== TEXT FOR ANALYSIS ==
────

Mike Roeder, senior vice president of external affairs for CenterPoint Energy, listened to the more than 40 minutes of comments.

“It’s always a balance, right?” Roeder told the Dayton Daily News. “We’ve invested over $800 million in improving our infrastructure, making it more reliable, making it more safe since our last rate case in 2018. So there’s always a balance to this process.”

“CenterPoint Energy is committed to meeting the current and future needs of our natural gas customers in West Central Ohio,” the company said in a statement. “The company welcomes the opportunity for continued dialogue and values the role of public feedback in the review process.”

The recent stipulation reached with parties “reflects extensive discussions with the PUCO staff, consumer representatives and other stakeholders,” CenterPoint also said.

If you couldn’t make the hearing, you can file your thoughts online here. Online comments on the case should refer to case 24-0832-GA-AIR.

────

== TASK REQUIREMENTS ==
a) List the groups that, according to the CenterPoint Energy article, took part in the discussions that produced the recent stipulation.
b) In the CenterPoint Energy article, how much does Roeder say the company has invested in its infrastructure since its last rate case?
c) Continue the CenterPoint Energy article from where it stops.
The data comes from a separate, unrelated source.

────

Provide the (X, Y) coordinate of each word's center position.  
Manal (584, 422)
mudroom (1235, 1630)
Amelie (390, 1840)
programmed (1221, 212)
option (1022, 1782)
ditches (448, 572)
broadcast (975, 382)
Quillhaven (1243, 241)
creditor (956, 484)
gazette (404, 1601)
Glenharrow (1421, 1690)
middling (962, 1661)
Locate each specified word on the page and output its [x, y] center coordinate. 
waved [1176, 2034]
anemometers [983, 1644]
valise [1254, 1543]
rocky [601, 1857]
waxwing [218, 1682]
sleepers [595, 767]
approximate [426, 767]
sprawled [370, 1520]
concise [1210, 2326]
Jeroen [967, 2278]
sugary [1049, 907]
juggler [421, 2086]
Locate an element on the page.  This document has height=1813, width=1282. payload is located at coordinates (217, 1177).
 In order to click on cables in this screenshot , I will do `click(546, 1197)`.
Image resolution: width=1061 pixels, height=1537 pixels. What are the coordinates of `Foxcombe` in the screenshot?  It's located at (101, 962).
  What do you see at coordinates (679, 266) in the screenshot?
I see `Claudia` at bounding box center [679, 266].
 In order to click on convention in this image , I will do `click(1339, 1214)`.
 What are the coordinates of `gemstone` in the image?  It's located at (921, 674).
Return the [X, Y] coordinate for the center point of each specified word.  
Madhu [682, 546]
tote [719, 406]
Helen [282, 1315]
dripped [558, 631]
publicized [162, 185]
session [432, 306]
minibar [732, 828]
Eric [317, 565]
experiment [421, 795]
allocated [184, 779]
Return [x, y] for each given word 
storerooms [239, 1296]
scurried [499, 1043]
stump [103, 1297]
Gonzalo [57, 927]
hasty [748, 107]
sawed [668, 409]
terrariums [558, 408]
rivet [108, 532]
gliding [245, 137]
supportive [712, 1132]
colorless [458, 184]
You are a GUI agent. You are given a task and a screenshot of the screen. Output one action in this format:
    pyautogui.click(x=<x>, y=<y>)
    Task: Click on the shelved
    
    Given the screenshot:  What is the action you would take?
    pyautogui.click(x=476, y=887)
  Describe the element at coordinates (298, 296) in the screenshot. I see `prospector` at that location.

────

== EXERCISE ANSWERS ==
a) PUCO staff, consumer representatives, other stakeholders

b) Over $800 million since 2018.

c)
Written comments on the proposed increase can be addressed to the Public Utilities Commission of Ohio, 180 E. Broad St., Columbus OH, 43215.

CenterPoint last year said it has invested $830 million in its Ohio natural gas infrastructure since 2018, replacing nearly 400 miles of steel and cast-iron pipelines, installing some 30,000 new meters and taking other steps.

The PUCO’s review of CenterPoint’s request is expected to take several months, with a final decision expected in early 2026.

CenterPoint Energy delivers natural gas to some 333,000 customers in all or parts of Montgomery, Clark, Miami, Auglaize, Champaign, Clinton and other western Ohio counties.

The company announced plans earlier this summer to sell its Ohio gas business.